Les débats en première lecture ont montré l'attention que prête le Sénat à la circulation des biens culturels et au dialogue des cultures qu'il considère comme devant être les corollaires de la vision universaliste de la culture portée par nos musées et de la reconnaissance législative des droits culturels introduite à son initiative. C'est ce qui l'a conduit à autoriser, le 4 novembre dernier, la sortie des collections nationales des vingt-sept biens culturels dont la République du Bénin et la République du Sénégal sollicitent le retour (articles 1 er et 2).

D'une part, il a reconnu que ces biens revêtaient une portée symbolique du point de vue de l'histoire et de la culture de ces pays.

D'autre part, il a estimé que ce transfert de propriété répondait à des enjeux éthiques et diplomatiques et qu'il pouvait permettre à la France de se réapproprier, avec chacun de ces deux pays, un morceau d'histoire commune, susceptible de servir de base à une coopération culturelle renouvelée. Il a d'ailleurs salué la qualité du projet culturel porté par le Bénin.

2. La nécessité d'un cadre pour les éventuelles restitutions à venir

La Chambre haute a par ailleurs réaffirmé, à l'occasion des discussions en commission comme en séance publique, son profond attachement au principe d'inaliénabilité des collections publiques qui constitue, à ses yeux, la colonne vertébrale des musées français.

Pour le préserver, elle juge essentiel que toute dérogation à ce principe demeure strictement ponctuelle et limitée .

Elle estime également que les réponses formulées par les autorités françaises aux revendications d'États étrangers concernant des biens culturels appartenant aux collections publiques doivent être mieux encadrées , afin de garantir qu'elles soient le fruit d'une décision souveraine de la représentation nationale et ne résultent pas du fait du prince. Elle a notamment regretté que le Gouvernement ait annoncé la restitution des objets revendiqués par le Bénin et le Sénégal, sans que la communauté scientifique n'ait pu faire entendre sa position sur l'opportunité et la pertinence de ces restitutions et avant même que le Parlement, seul habilité à autoriser la sortie de biens des collections, ne se soit prononcé.
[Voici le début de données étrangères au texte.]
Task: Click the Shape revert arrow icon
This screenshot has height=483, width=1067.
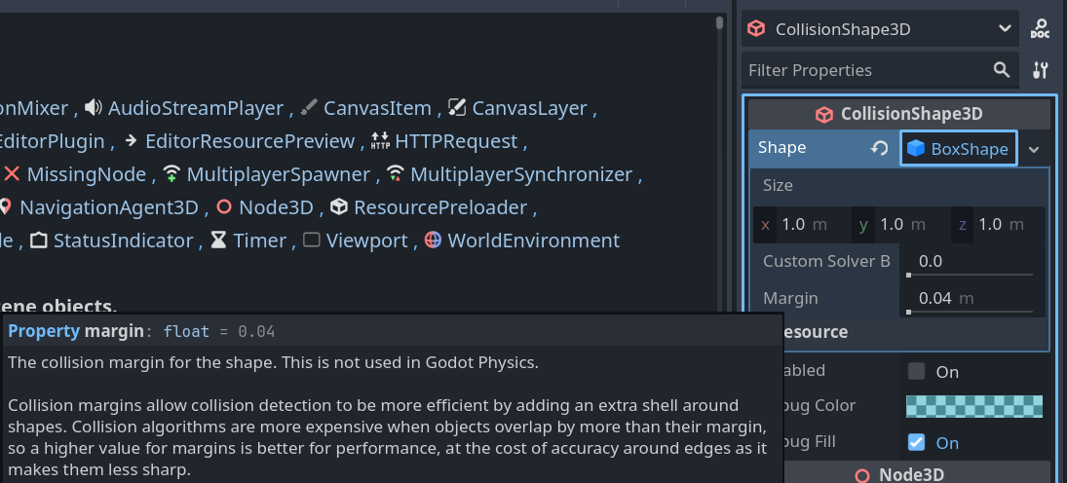Action: pos(879,149)
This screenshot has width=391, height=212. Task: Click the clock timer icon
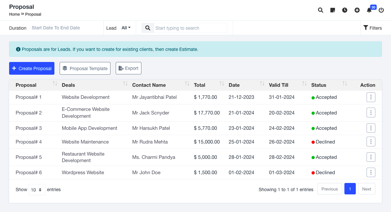click(x=345, y=10)
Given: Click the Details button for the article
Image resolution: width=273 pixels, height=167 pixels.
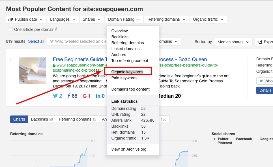Looking at the screenshot, I should click(x=265, y=90).
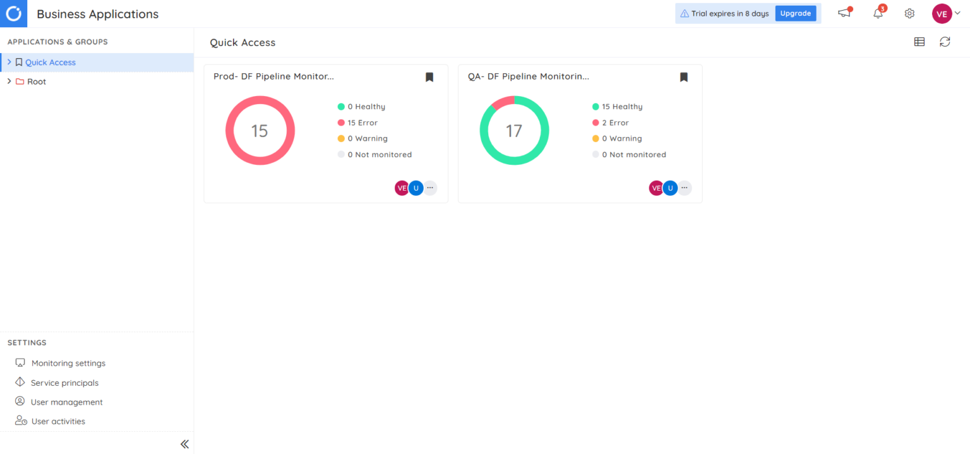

Le Sénat a considéré que ce projet de loi constituait un véhicule législatif approprié pour fixer un cadre applicable aux procédures de restitution à venir , dans la mesure où il constitue la première traduction législative du discours du Président de la République, Emmanuel Macron, à Ouagadougou le 28 novembre 2017. Il a inséré un article additionnel (article 3) visant à créer une instance scientifique, dénommée « Conseil national de réflexion sur la circulation et le retour des biens culturels extra-européens », chargée de donner son avis sur les demandes de restitution présentées par des États étrangers avant toute intervention diplomatique ou décision politique.

Cette instance répond à plusieurs objectifs :

- d'une part, permettre à la France d'avoir une démarche plus scientifique sur ces questions en donnant à la communauté scientifique l'opportunité de faire connaître publiquement son avis sur les demandes de restitution reçues et d'éclairer ainsi le Gouvernement et le Parlement dans leur prise de décision ;

- d'autre part, éviter que les décisions en matière de restitution ne fluctuent au gré des alternances politiques en dotant la France d'un outil lui permettant d'engager, dès à présent, une réflexion de fond en matière de gestion éthique des collections, qui permette aux autorités françaises de reprendre la main sur le débat en matière de restitutions.